紅綢,漫飛卷的紅綢。
大燕元佑三年,冬。經日來落雪飄零,這早上,晨曦匹練破空般劃開雲層,慘淡的光映在似血紅綢上。
今日是宣懿公主和寧遠侯大婚之日,綴滿闔宮的喜燈在風中搖曳,猩紅氈毯鋪就長街,一直蔓延到宣懿公主暫住的睦元閣。
炭盆裏燒著不生青煙的銀絲炭,慕容音對鏡端坐在妝台前,任身後婢女替她將滿頭青絲挽成一個高高的髻。
算計了三年,又等了三年,慕容音今日終於如願披上嫁裳。青澀年華不複,當年見到他便會羞怯的眸光,到如今,已變成快溢出來的溫柔秋水,她已可以想到,今夜洞房花燭,紅綃帳裏,珠聯璧合。
緋紅偷偷蔓上她雙頰,牡丹朱冠被心戴在發髻之上,最後一支壓鬢金簪將要固定,一隻不飾以金玉的素手卻攔住了宮女的動作。
“今兒這一次,還是我來吧。”
鏡中映出一半茜紅宮裝的身影,慕容音微微側過頭,苦笑道:“原來是惜華姐姐,本宮何德何能,怎敢勞煩你呢?要你做我的喜娘,本宮早已是惶恐。”
朱惜華宛然一笑,笑得落寞而淒涼。慕容音微微垂眼,唇角掠出一絲冷笑,她與朱惜華本是閨中好友,朱惜華出身顯赫之家,之所以自願為她的喜娘,隻不過是私慕她的夫君寧遠侯,私慕得如癡如狂。
“姐姐這些年都不肯嫁,今日妹妹和薛哥哥大喜,姐姐不會是傷心了吧?”
朱惜華仍舊淡笑著,但那聲“薛哥哥”,卻將她的心幾乎撕開。
六年前,她和寧遠侯幾乎已經私定終身,若不是憑空出現個宣懿公主橫刀奪愛,或許今日與寧遠侯薛簡成婚的,會是她朱惜華。
“是啊,你誠然嫁給了他,可公主你……真的快活嗎?”
慕容音的心像是被刺了一下,此時的她除了這樁婚事,除了薛簡……真的已經是一無所有了。
“至少此刻,我總比姐姐快活些。”
她盡量得灑脫些,心口卻像被一團鬱氣滯澀住,這幾年來經曆的種種,隻有慕容音自己才知道,到底值不值得。
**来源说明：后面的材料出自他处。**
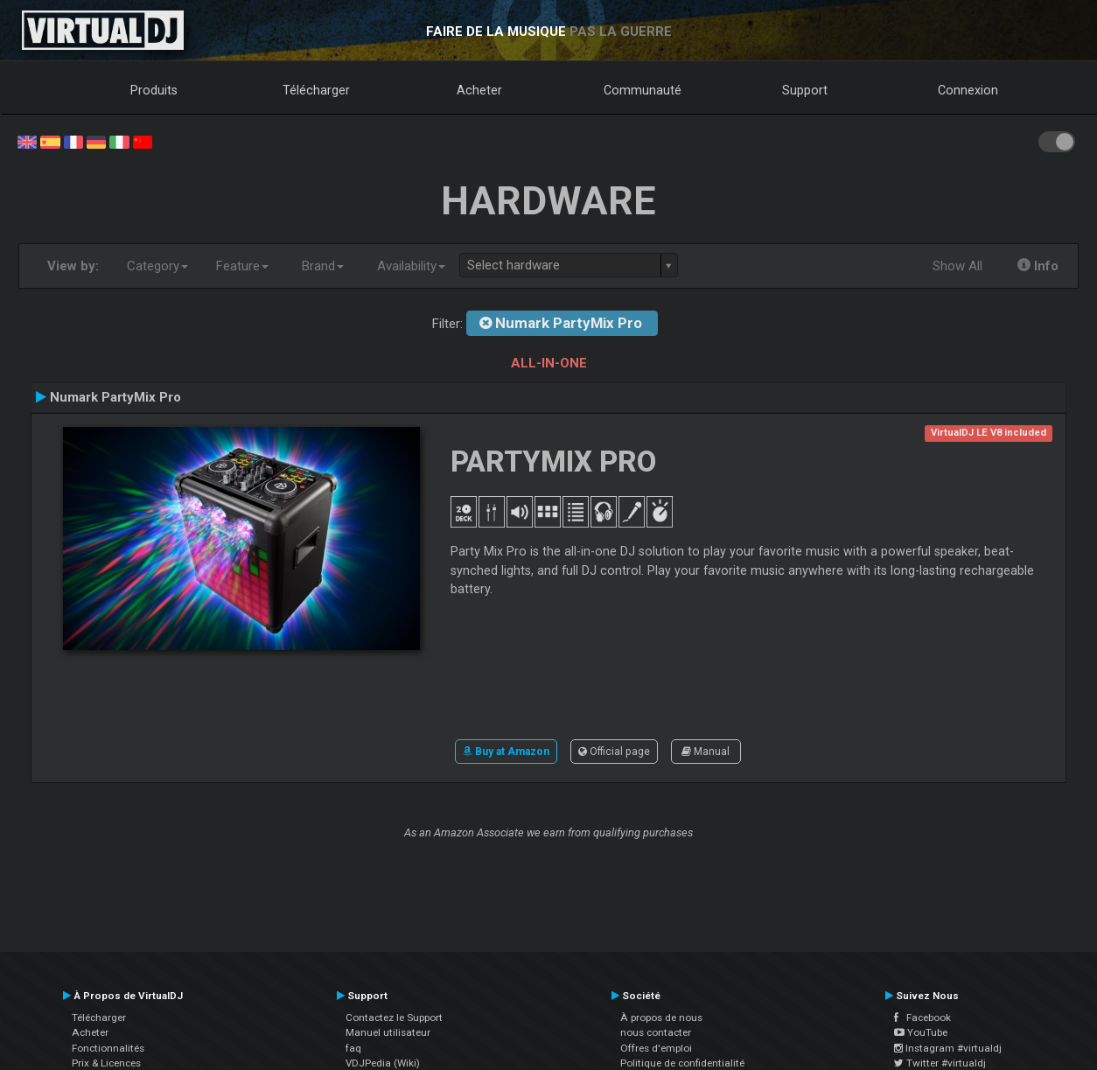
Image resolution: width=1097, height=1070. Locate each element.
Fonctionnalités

雕鏤的壓鬢金簪穩穩插到她發上,朱惜華向後一退,微微福身:“惜華恭祝公主殿下與侯爺舉案齊眉……”
“縱舉案齊眉,到底意難平。”朱惜華默默在心中了,寧遠侯本該是她的良人,今日大婚,新娘本不該是慕容音的。
慕容音似是沒有聽見,看著鏡中儀態萬方的自己,她心潮乍湧,似乎一瞬間已回到六年前。
那年暮春時節,風晴日暖,姹紫嫣紅開遍。
行宮圍場,一群男人中間,作男子打扮的慕容音向來都是最令人矚目的那個,當時,她還沒有被封為公主,薛簡也還不是寧遠侯,隻是薛家二公子。
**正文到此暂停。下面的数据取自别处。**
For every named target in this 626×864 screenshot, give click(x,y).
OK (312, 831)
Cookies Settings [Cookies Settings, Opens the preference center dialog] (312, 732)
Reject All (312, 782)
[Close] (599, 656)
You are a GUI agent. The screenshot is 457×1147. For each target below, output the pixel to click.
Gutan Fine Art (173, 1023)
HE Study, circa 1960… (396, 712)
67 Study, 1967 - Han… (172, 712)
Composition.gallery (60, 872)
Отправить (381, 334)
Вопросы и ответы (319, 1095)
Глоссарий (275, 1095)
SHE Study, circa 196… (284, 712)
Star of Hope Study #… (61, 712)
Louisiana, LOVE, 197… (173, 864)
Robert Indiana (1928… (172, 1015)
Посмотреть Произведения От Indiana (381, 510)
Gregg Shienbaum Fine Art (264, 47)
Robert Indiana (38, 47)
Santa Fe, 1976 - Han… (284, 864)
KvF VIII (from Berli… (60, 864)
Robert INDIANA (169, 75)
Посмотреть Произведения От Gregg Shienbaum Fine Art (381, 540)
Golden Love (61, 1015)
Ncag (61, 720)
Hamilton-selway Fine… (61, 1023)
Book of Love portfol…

風吹疏葉的簌簌聲一直在耳邊響,撲麵而來的風吹起坐下桃花馬的鬃毛,玉手揮鞭,直策著馬兒朝麋鹿追去。
“薛簡哥哥,箭!”
慕容音箭壺早空了,一直與她並轡疾馳的薛簡從自己箭壺中抽出一支羽箭遞給她,慕容音雙手拈弓,隻以腿控馬,手一鬆,箭離弦而去,她欣喜同時,身形斜斜一晃,再想勒馬已來不及。
驚呼著墜落時,腰間一緊,再次睜眼,人已坐在薛簡身前。
薛簡身上淡淡的沉水香氣鑽入她鼻中,尚在驚悸,他溫潤低沉的聲音已在耳畔響起:“阿音,方才我幫了你,要不你就跟我一輩子吧。”
“真的!?”慕容音轉眼盈望著他,他們自相識,她對薛簡傾慕已久,可薛簡卻一直把自己將妹妹看待,卻不想……原來他竟也在乎著她。
薛簡頓了頓,方輕輕回應:“真的。”
那時慕容音太過欣喜,沒有看見薛簡眸中一掠而過的迷惘。